For the week, the Dow Jones Industrial Average dropped 97 points, or 0.85 per cent, and the S&P 500 fell 7 points, or 0.55 per cent. The Nasdaq Composite gave back 23.5 points, or 1.09 per cent, over the five sessions, despite a modest gain on Friday.

Market strategists like Thomas McManus, equity strategist with Bank of America, are anticipating more weeks like last week ahead for stocks. In a report on Friday, he noted that US mutual fund holders pulled another US$1.2 billion out of domestic equity funds, maintaining a steady pace of outflows for a month now. 'Investors are starting to speak with their feet now, and if we see more evidence in coming weeks that the economy's slowdown is going to be steeper than anticipated, the pace of selling will certainly increase,' he said.

Investors will have plenty of economic data to pore over this week, capped by the all-important August employment report on Friday.
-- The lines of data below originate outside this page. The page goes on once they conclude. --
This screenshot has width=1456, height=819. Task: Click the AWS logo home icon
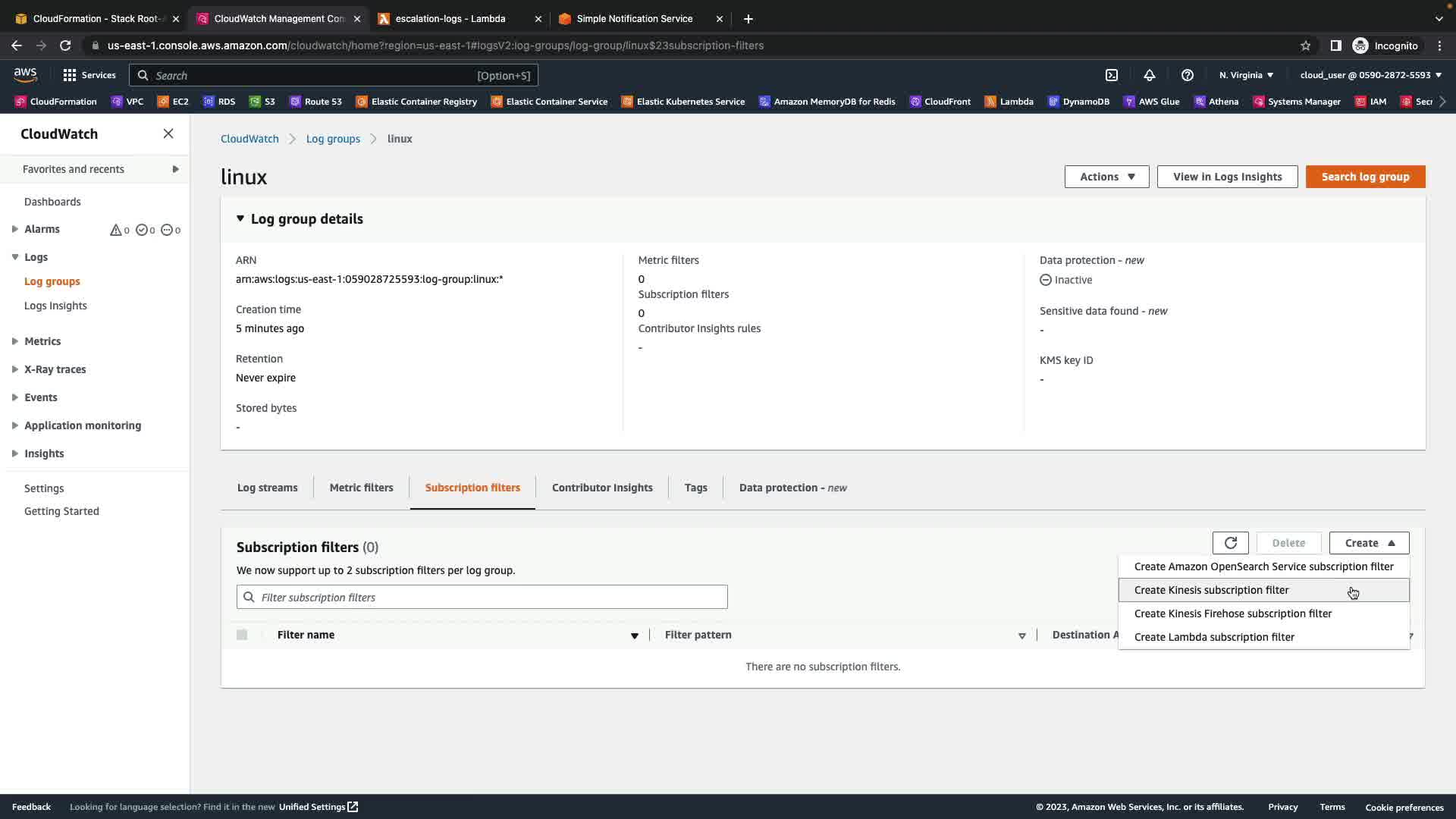click(x=25, y=74)
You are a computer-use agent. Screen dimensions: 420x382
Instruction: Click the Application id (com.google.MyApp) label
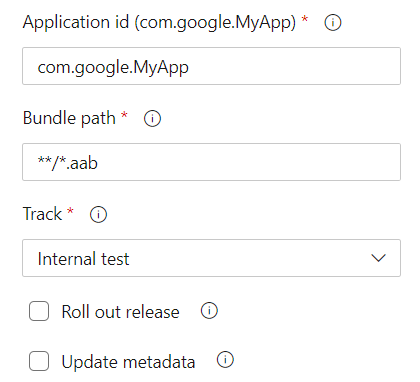tap(159, 23)
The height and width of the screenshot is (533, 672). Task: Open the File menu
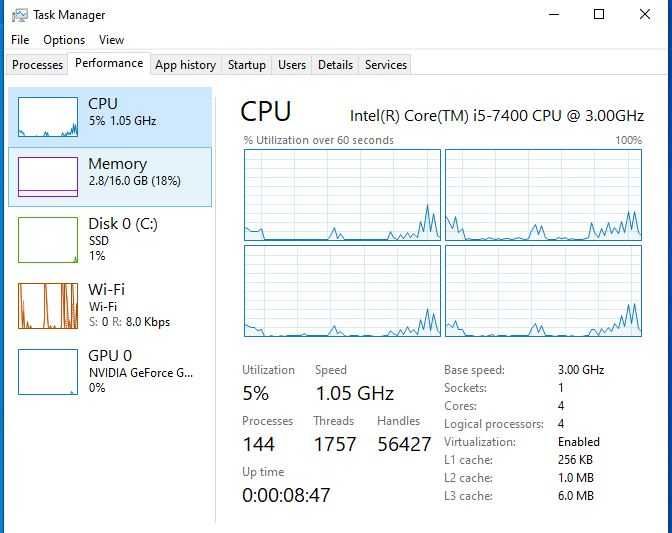point(20,40)
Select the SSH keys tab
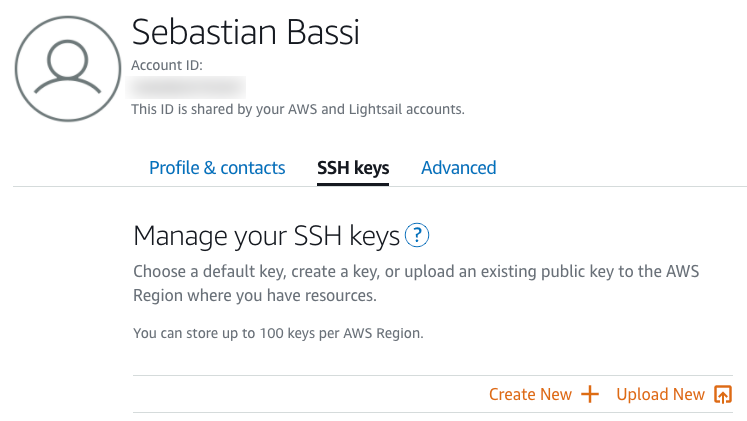Screen dimensions: 747x421 pyautogui.click(x=353, y=168)
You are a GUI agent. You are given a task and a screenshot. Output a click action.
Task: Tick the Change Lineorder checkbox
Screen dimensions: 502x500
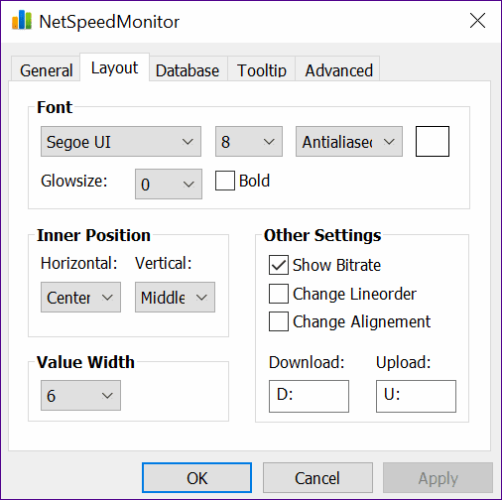[x=279, y=294]
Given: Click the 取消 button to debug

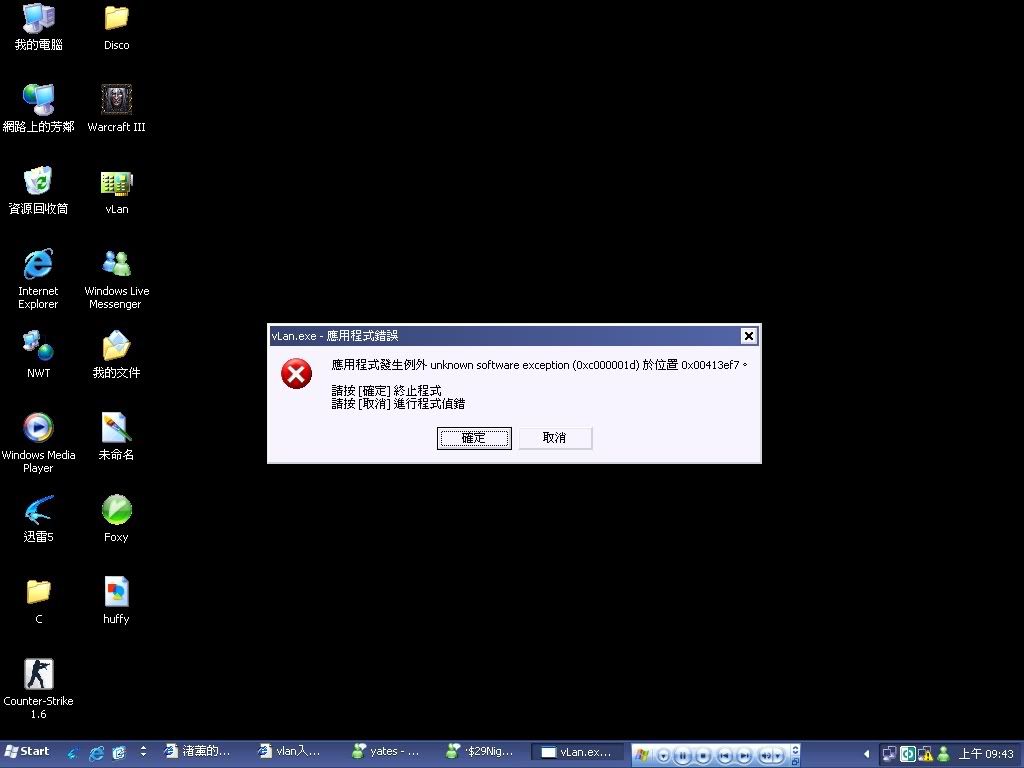Looking at the screenshot, I should tap(555, 438).
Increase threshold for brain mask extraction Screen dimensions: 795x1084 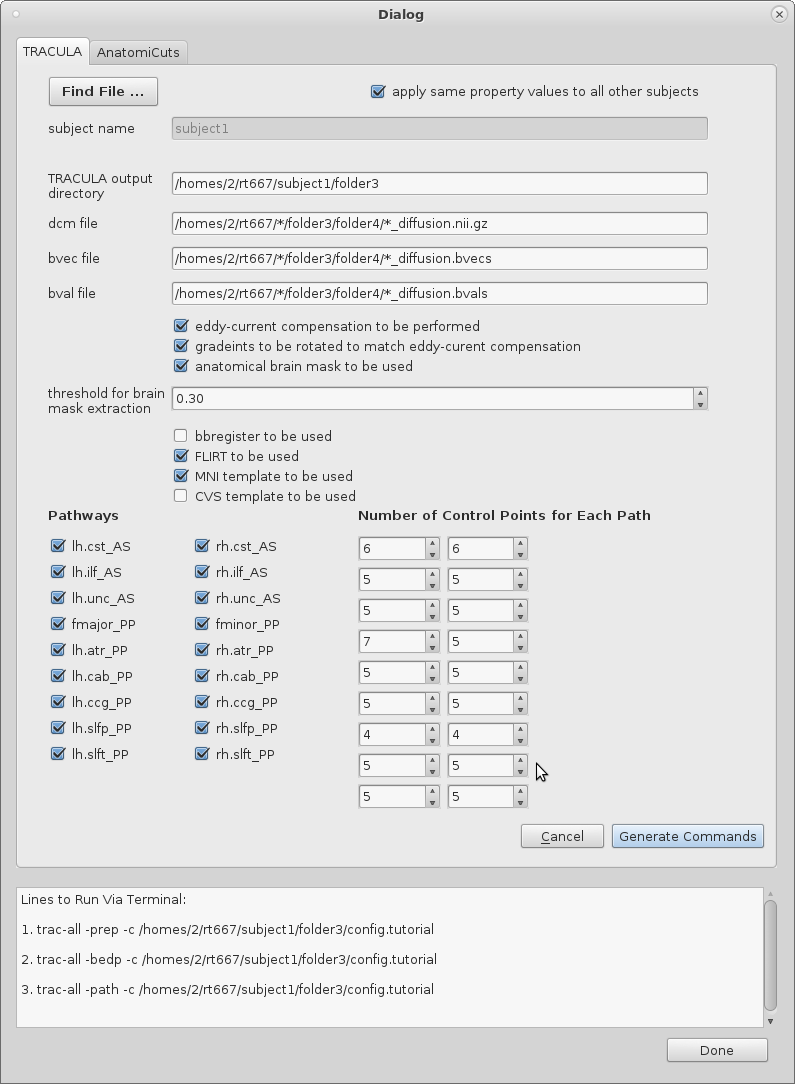(700, 393)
Personal income and consumer spending figures, the revised second-quarter gross domestic product figure, factory orders for July, and monthly car sales will all be reported in the days leading up to the August jobs report.

'Wall Street will be hoping for job growth in that report, but not too much job growth,' said Stein Roe analyst Sean Howard. 'We're walking a fine line now, as we will be throughout the rest of the year, between wanting a healthy, growing economy, and worrying that inflation will keep rising and prod the Fed to start hiking rates again, and jobs are a big part of the economic picture for both growth and inflation,' he observed.

Economists are expecting to see new job growth of about 100,000 jobs. Numbers below that will spark talk of a recession, while a much bigger than expected increase will have the nail biters anticipating a return to action by the Fed.

Speaking of the Fed, investors will be closely reading the minutes from its most recent rate-policy meeting after their release tomorrow. The market had hoped for fresh clues about the direction of interest rates on Friday in a speech by Fed chairman Ben Bernanke in Jackson Hole, Wyoming.